# Source Verification

**Purpose:** Verify all data sources are accessible and match expected formats before implementation.

This notebook runs through the source verification checklist from the VCAT Horizon 1 Construction Plan.

## Prerequisites

- VCAT package installed (`pip install -e .`)
- Internet connection (for fetching remote sources)

In [None]:
import sys
from pathlib import Path

# Ensure project root is in path
project_root = Path.cwd().parent
if str(project_root) not in sys.path:
    sys.path.insert(0, str(project_root))

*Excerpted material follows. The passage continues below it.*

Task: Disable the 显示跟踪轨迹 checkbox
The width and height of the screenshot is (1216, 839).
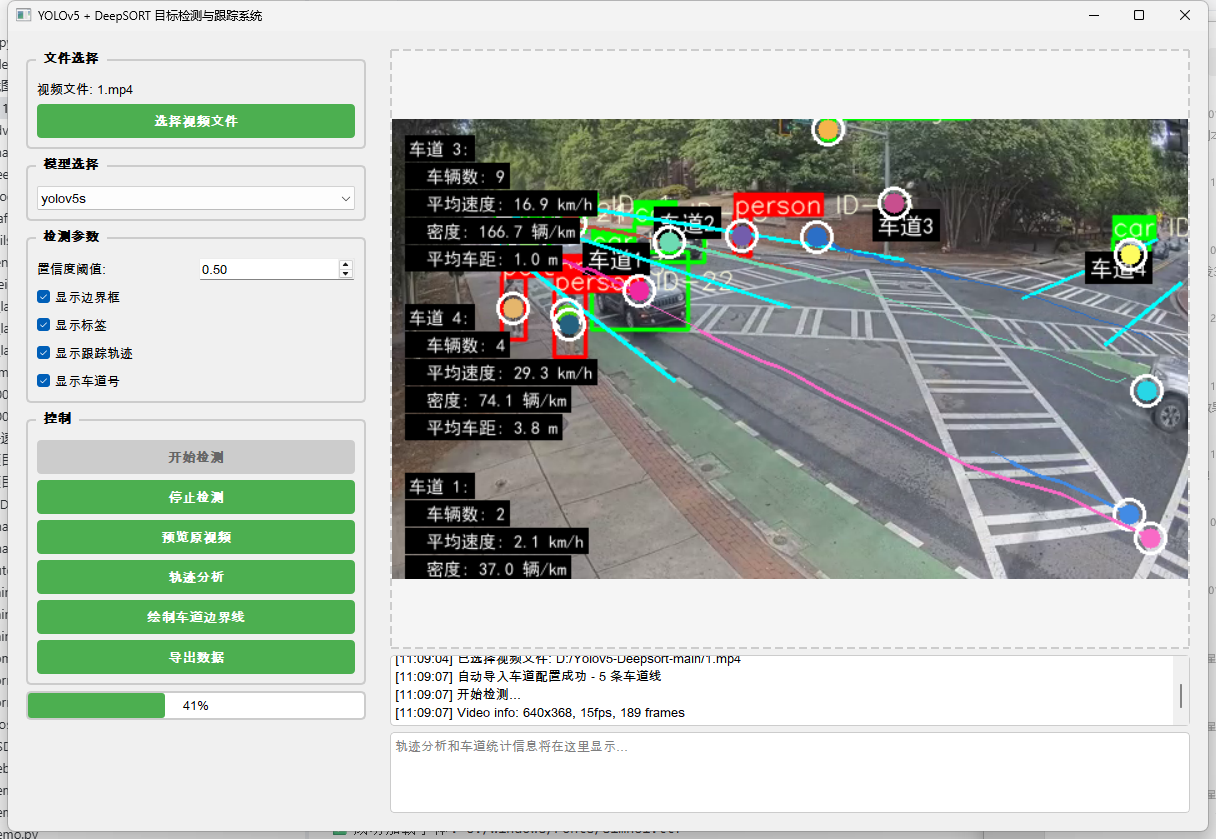Action: pos(44,353)
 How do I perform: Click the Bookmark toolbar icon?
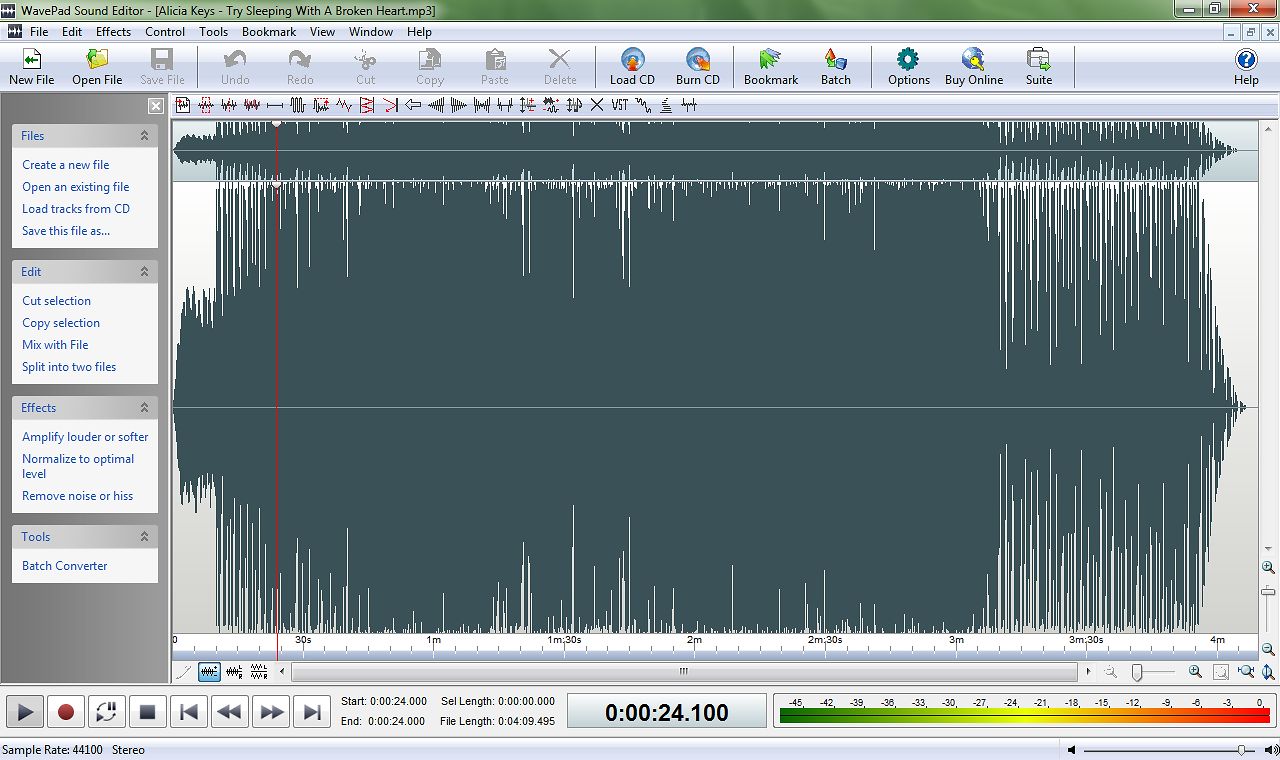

print(f"Project root: {project_root}")

## 1. Configuration

Define source URLs and expected formats from our `sources.yaml` configuration.

In [None]:
import yaml

# Load sources configuration
sources_file = project_root / "data_sources" / "sources.yaml"
with open(sources_file) as f:
    sources = yaml.safe_load(f)

print("Configured sources:")
for source_id, info in sources.items():
    if isinstance(info, dict) and 'url' in info:
        print(f"  - {source_id}: {info.get('description', 'No description')}")
        print(f"    URL: {info['url']}")

## 2. Primary Source Verification: ZL Transcription (voynich.nu)

The ZL transcription by René Zandbergen and Gabriel Landini is our primary source.
- Format: IVTFF 2.0 (Intermediate Voynich Text File Format)
- Contains: Complete EVA transcription with page metadata

In [None]:
from scripts.verify_sources import print_result, verify_voynich_nu

# Check ZL transcription
zl_url = sources.get('zl_transcription', {}).get('url', 'https://www.voynich.nu/data/ZL3b-n.txt')
print(f"Verifying ZL transcription at: {zl_url}")
print()

zl_result = verify_voynich_nu(zl_url)
print_result("ZL Transcription (Primary)", zl_result)

In [None]:
# Check local cached copy
local_zl = project_root / "data_sources" / "raw_sources" / "ZL3b-n.txt"
if local_zl.exists():
    from scripts.verify_sources import compute_sha256
    local_hash = compute_sha256(local_zl)
    print(f"✓ Local copy exists: {local_zl}")
    print(f"  SHA256: {local_hash[:16]}...")

    # Compare with remote if available
    if zl_result.is_success:
        if local_hash == zl_result.content_hash:
            print("  ✓ Hash matches remote - local copy is current")
        else:
            print("  ⚠ Hash differs from remote - consider updating local copy")
else:
    print(f"✗ Local copy not found at: {local_zl}")
    print("  Run download script to fetch sources")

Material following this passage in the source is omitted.